Ordered, That the Address be published and a number of them sent by Mr. Penn to England.
(3) The Letter to the Lord Mayor, &c.,
Permit the Delegates of the people of twelve ancient colonies, to pay your Lordship, and the very respectable body of which you are head, the just tribute of gratitude and thanks, for the virtuous and unsolicited resentment you have shown to the violated rights of a free people. The city of London, my Lord, having in all ages, approved itself the patron of liberty, and the support of just government, against lawless tyranny and oppression, cannot fail to make us deeply sensible of the powerful aid, our cause must receive from such advocates. A cause, my Lord, worthy the support of the first city in the world, as it involves the fate of a great continent, and threatens to shake the foundations of a flourishing, and, until lately, a happy empire.
North America, my Lord, wishes most ardently for a lasting connection with Great Britain on terms of just and equal liberty; less than which generous minds will not offer, nor brave and free ones be willing to receive.
A cruel war has at length been opened against us, and whilst we prepare to defend ourselves like the descendants of Britons, we still hope that the mediation of wise and good citizens, will at length prevail over despotism, and restore harmony and peace, on permanent principles, to an oppressed and divided empire.
Ordered, That the above Letter be fairly transcribed, and signed by the president, and sent by Mr. Penn.

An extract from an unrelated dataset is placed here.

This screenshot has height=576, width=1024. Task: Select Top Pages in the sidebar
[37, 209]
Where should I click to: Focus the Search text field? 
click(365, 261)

(4) Letter to Penn and Agents [Edited]
The unjust and cruel system of colony administration has occasioned the meeting of another Congress.
We have again appealed to the justice of our sovereign for protection against the destruction which his Ministers meditate for his American subjects. This Petition to his Majesty you will please, Gentlemen, to present to the King with all convenient expedition, after which we desire it may be given to the public. We likewise send you our second application to the equity and interest of our fellow subjects in Great Britain, and also a Declaration setting forth the causes of our taking up arms: Both …be immediately put to press, and communicated as universally as possible.
The Congress entertain the highest sense of the wise and worthy interposition of the Lord Mayor and Livery of London, in favor of injured America. They have expressed this, their sense, in a letter to his Lordship and the livery, which we desire may be presented in the manner most agreeable to that respectable body.
You will oblige us, Gentlemen, by giving the most early information to the Congress, and to the speakers of our respective assemblies, of your proceeding in this business, and such further intelligence as you may judge to be of importance to America in this great contest.
Adjourned until Monday at 9 o’Clock.
Edited with commentary by Gordon Lloyd.